LOS ANGELES, 26 août (Le Parisien Matin) – L’acteur britannique Tim Curry est décédé le mardi 25 août à son domicile de Toluca Lake. Il avait 80 ans. Il « est décédé paisiblement », a confirmé Marcia Hurwitz, sa manager et amie de longue date.

La cause exacte du décès n’a pas été communiquée. Né le 19 avril 1946 dans le Cheshire, il avait été révélé comme soprano d’église avant d’étudier le théâtre.

Une ascension fulgurante avec Rocky Horror

Il accéda à la célébrité mondiale en incarnant le Dr Frank-N-Furter, le scientifique flamboyant en corset de The Rocky Horror Picture Show en 1975. Le rôle, créé d’abord sur scène à Londres, devint culte au cinéma. Son don pour l’excentricité théâtrale et son charisme provocateur imposèrent le personnage dans la contre-culture.

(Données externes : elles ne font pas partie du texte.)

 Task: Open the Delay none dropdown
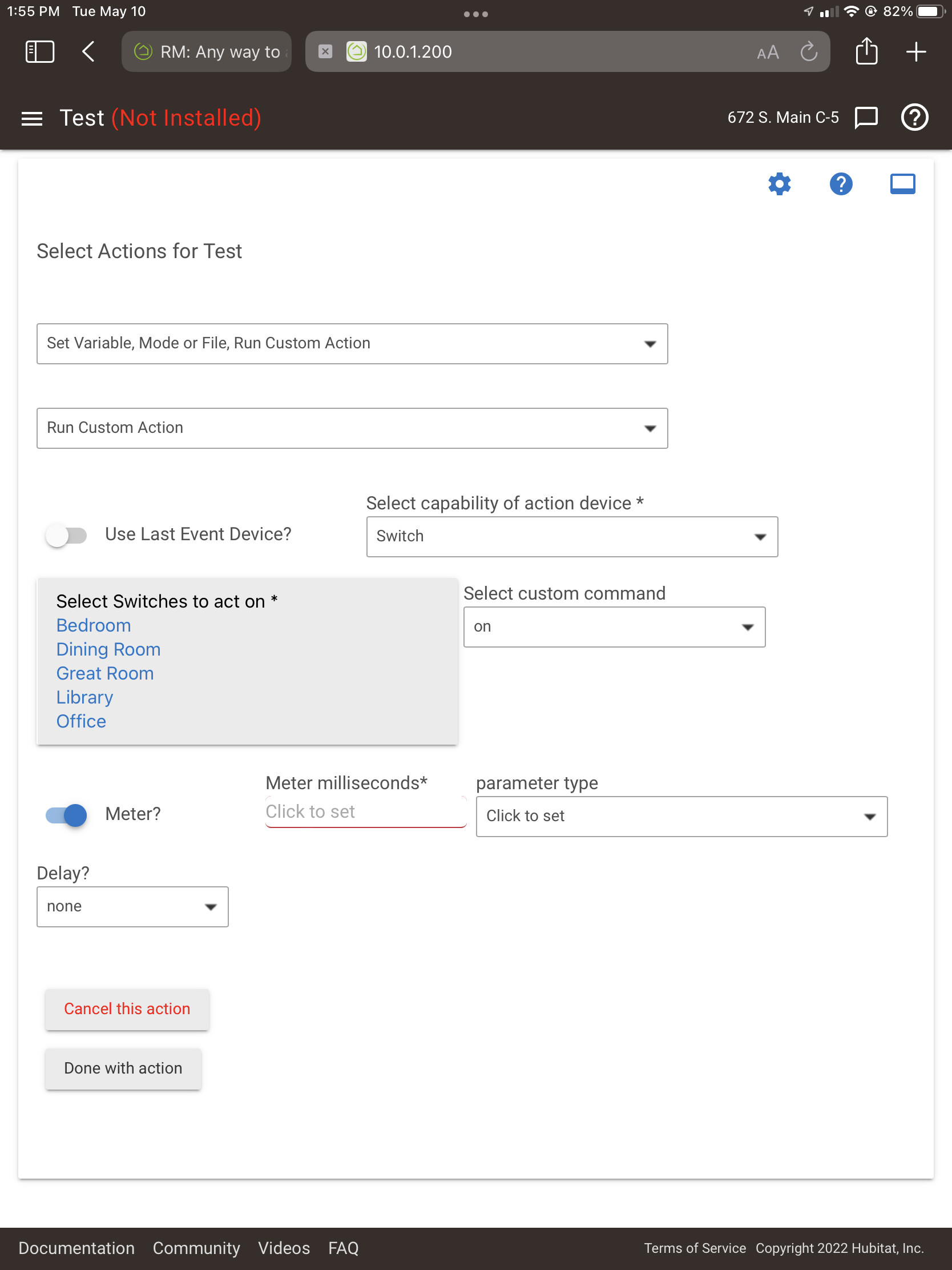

Il terrifia une génération en devenant le premier Pennywise dans l’adaptation télévisée de It en 1990. Il marqua aussi les esprits en majordome Wadsworth dans Clue en 1985.

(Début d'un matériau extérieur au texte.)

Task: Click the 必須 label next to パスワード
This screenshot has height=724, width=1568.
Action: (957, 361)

Il enchaîna les antagonistes mémorables dans Annie en 1982, Maman j’ai encore raté l’avion en 1992 et L’Île aux trésors des Muppets en 1996.

Formé à l’Université de Birmingham, il fut nommé trois fois aux Tony Awards pour Amadeus en 1981, My Favorite Year en 1993 et Spamalot en 2005. Parallèlement, sa voix grave et reconnaissable s’imposa dans l’animation.

Il remporta un Daytime Emmy en 1991 pour le Capitaine Crochet, prêta sa voix au Chancelier Palpatine dans Star Wars The Clone Wars et à Hexxus dans FernGully. Il lança le culte « Smashing ! », s’est souvenu Tim Curry, dans le rôle de Nigel Thornberry.

En juillet 2012, il fut victime d’un accident vasculaire cérébral majeur qui le laissa partiellement paralysé et en fauteuil roulant. Il se concentra alors sur le doublage pour jeux vidéo, livres audio et séries animées.

Il revint dans l’univers Rocky Horror en 2016 comme narrateur criminologue et continua de rencontrer ses fans lors de conventions. La police de Los Angeles intervint le 25 août à 23h20 pour une enquête après décès.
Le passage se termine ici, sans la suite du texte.